* ACTIVITY *
Would you transcribe the records word for word, please?

"""

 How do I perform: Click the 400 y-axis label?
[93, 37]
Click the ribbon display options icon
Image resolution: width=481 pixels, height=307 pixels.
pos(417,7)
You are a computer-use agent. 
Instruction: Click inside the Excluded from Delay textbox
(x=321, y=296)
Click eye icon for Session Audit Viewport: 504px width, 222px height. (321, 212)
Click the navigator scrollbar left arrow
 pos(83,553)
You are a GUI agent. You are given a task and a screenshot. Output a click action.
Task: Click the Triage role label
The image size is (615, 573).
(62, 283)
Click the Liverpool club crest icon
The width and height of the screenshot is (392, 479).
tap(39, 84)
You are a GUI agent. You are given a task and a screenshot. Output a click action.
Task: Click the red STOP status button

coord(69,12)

"""

* RESULT *
 How do I perform: Click the 400 y-axis label?
[93, 37]
Click the ribbon display options icon
Image resolution: width=481 pixels, height=307 pixels.
pos(417,7)
You are a computer-use agent. 
Instruction: Click inside the Excluded from Delay textbox
(x=321, y=296)
Click eye icon for Session Audit Viewport: 504px width, 222px height. (321, 212)
Click the navigator scrollbar left arrow
 pos(83,553)
You are a GUI agent. You are given a task and a screenshot. Output a click action.
Task: Click the Triage role label
The image size is (615, 573).
(62, 283)
Click the Liverpool club crest icon
The width and height of the screenshot is (392, 479).
tap(39, 84)
You are a GUI agent. You are given a task and a screenshot. Output a click action.
Task: Click the red STOP status button

coord(69,12)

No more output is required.